All these years later, I still miss Uncle Terry. What would he say about Gone From These Woods? What would Dycie, William and David say about Daniel Sartain’s story? We’ll never know. But I do believe they’re all in my book in spirit. And I hope they approve.
One of the questions people ask me, when they hear I have a children’s book coming out is, “How many pictures does your book have?” They seem to think that because GONE FROM THESE WOODS is a children’s book, it will be heavily illustrated. My book is a children’s middle grade novel and is almost 200 pages long. Some MG novels do have illustrations, usually line drawings every now an then, but most MG novels have only the dust jacket art. So the answer to the question is one.
One day, as we worked together on the editing of GFTW, my editor, Michelle Poploff, emailed me and asked for my thoughts on the cover art. I told her I envisioned the main character, 11-year-old Daniel Sartain, standing in front of the woods. I suggested the lake in the book be visible in the distance and maybe a rabbit and birds. We both agreed that no gun should be visible on the cover.
A few weeks later, Michelle sent me the cover art. I was immediately captivated by the boy. He actually favors my nephew, Joe Sanger, who was one of the models for Daniel. At first I thought the boy’s hair style might be wrong — maybe too contemporary (my book is set in 1992). But when I looked back at some of my own son’s photos from that time, I decided the hair was okay. I also wondered about the jean jacket, since I didn’t “dress” my character in a jean jacket in the book.
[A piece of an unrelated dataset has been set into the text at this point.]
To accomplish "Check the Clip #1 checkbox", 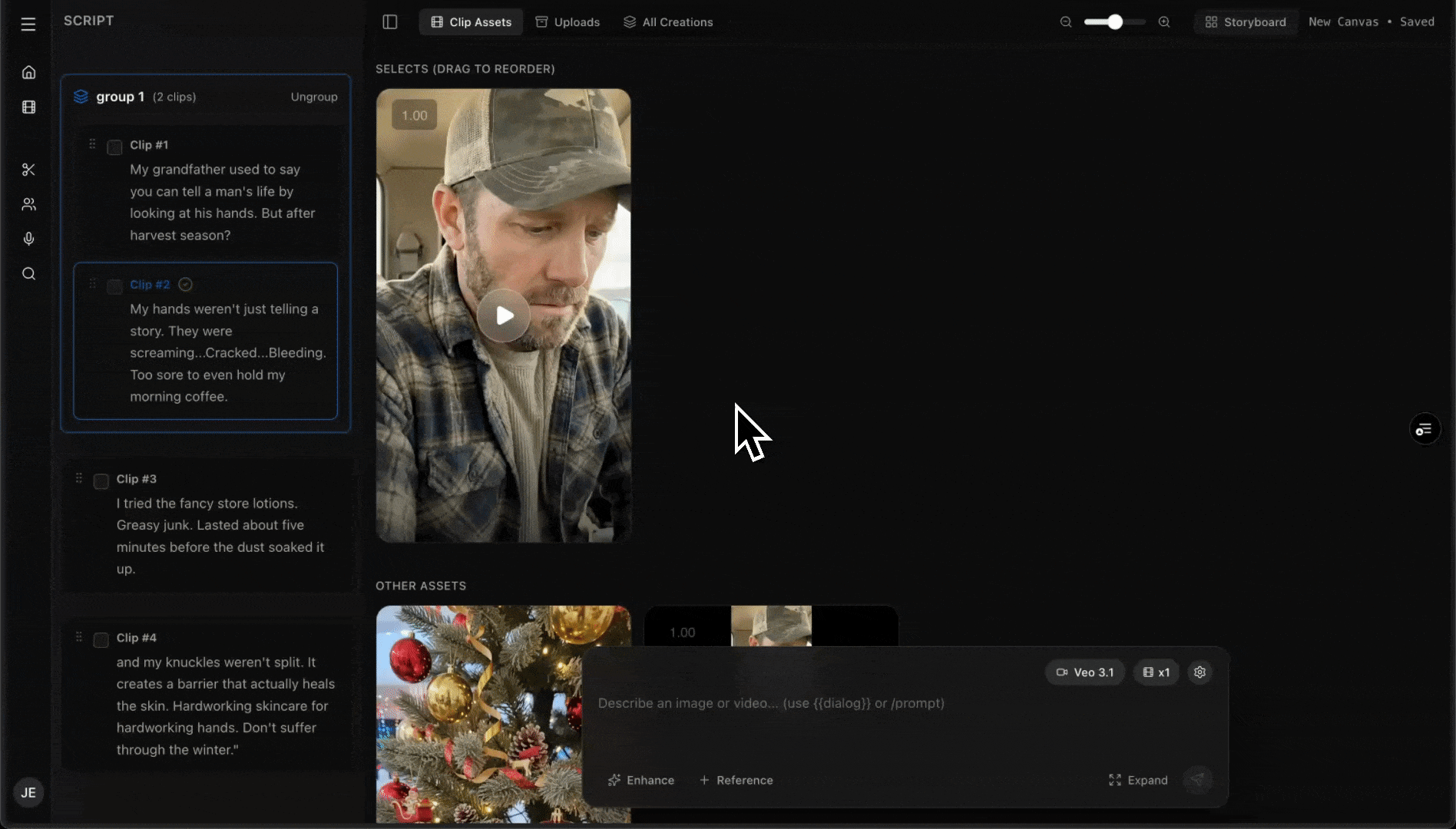I will [114, 147].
But when I looked back at my son’s photos, again I had to admit that Daniel could have been dressed that way.
I was a little disappointed when I didn’t see a rabbit on the cover or the lake and birds. Then my daughter told me to look closer. If you stare into the trees and sky area you begin to see subtle things there that are in the book. I’ll leave it to you to figure out what those things are.
The real boy on the dustjacket is model Luke Kitson of Canada. The dustjacket artist is Blake Morrow. If you go to this website you’ll see his bio and representive art, including the cover of GFTW. He has done other book covers. I think he did a wonderful job of illustrating GFTW, packing the whole essence of the book into this one illustration.
Over on Facebook, I’ve been counting down to August 25, 2009, the official publication date of my debut novel, GONE FROM THESE WOODS, by posting a note about the book each day. I’ve decided to move those notes to my blog. Here’s my note about the book’s titles.
My debut novel, GONE FROM THESE WOODS, wasn’t always called that. The original working title was RABBIT SEASON. I changed the title to A SEASON FOR RABBITS after a writers’ group member said that title reminded her of a Bugs Bunny cartoon (Is it duck season or rabbit season?). My final working title was D-MAN (Daniel’s nickname in the book).
After Michelle Poploff, VP Executive Editor of Random House Children’s Books, bought my book, she suggested two new titles: MOUSE CREEK ROAD and GONE FROM THESE WOODS. I ran all these titles (mine and hers) by several different groups of children. One group was made up of kids who visited the Athens Regional Library where my fellow writers’ group member, Jackie Elsner, worked as the children’s librarian. Another group was a gifted English class taught by another fellow writer’s group member, Susan Vizarugga (author of OUR OLD HOUSE and MISS OPAL’S AUCTION, Henry Holt) in Oconee County.
The results from young readers was mixed. No particular title won. I preferred A SEASON FOR RABBITS, but finally agreed to my editor’s pick, GONE FROM THESE WOODS, which is a line right out of the book.